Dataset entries
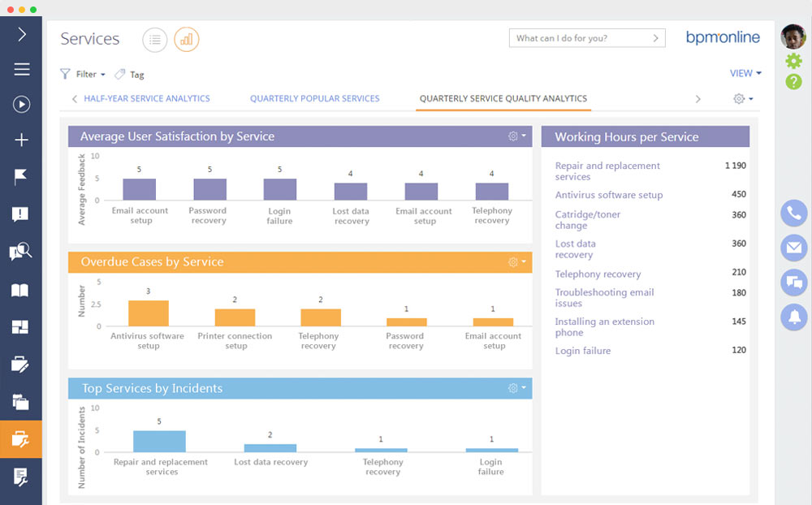The image size is (812, 505).
Task: Click the green settings gear icon
Action: click(x=793, y=61)
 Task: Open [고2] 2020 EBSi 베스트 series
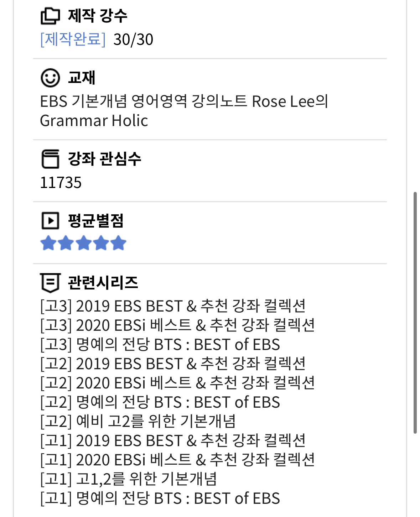tap(178, 383)
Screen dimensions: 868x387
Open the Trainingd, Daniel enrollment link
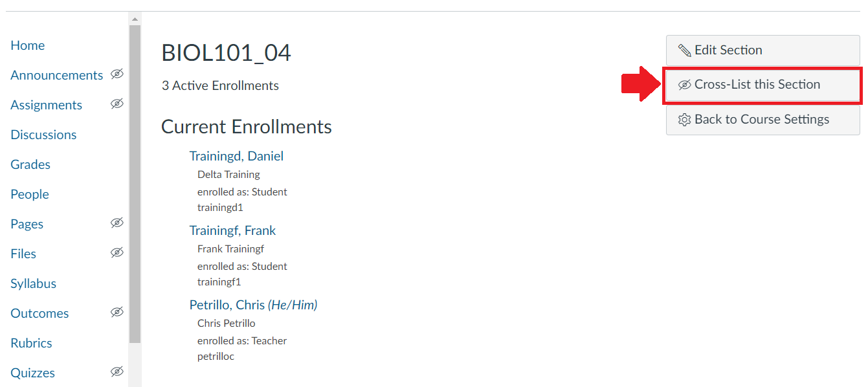coord(236,155)
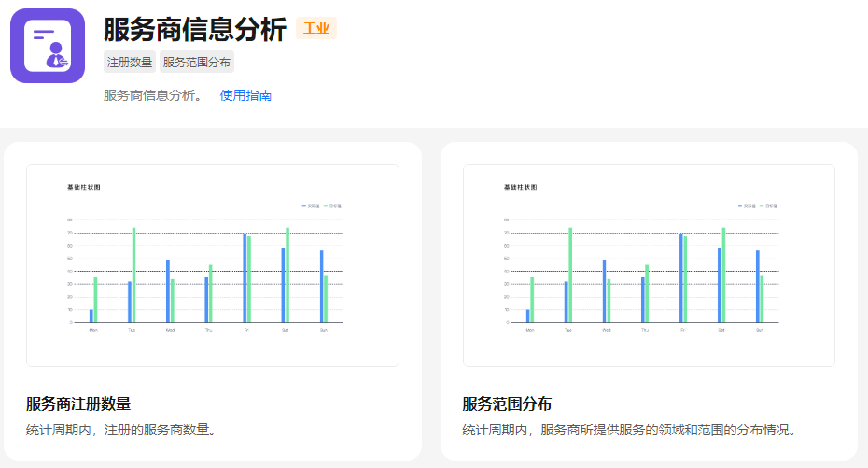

§ **What the exercise asks**
Please copy exactly, and only, the lines from the one that contains "Task: Open [고2] 2020 EBSi 베스트 series" through the last line of the data above, omitting all pictures.

§ **Answer for this exercise**
 Task: Open [고2] 2020 EBSi 베스트 series
tap(178, 383)
Screen dimensions: 868x387
Open the Trainingd, Daniel enrollment link
coord(236,155)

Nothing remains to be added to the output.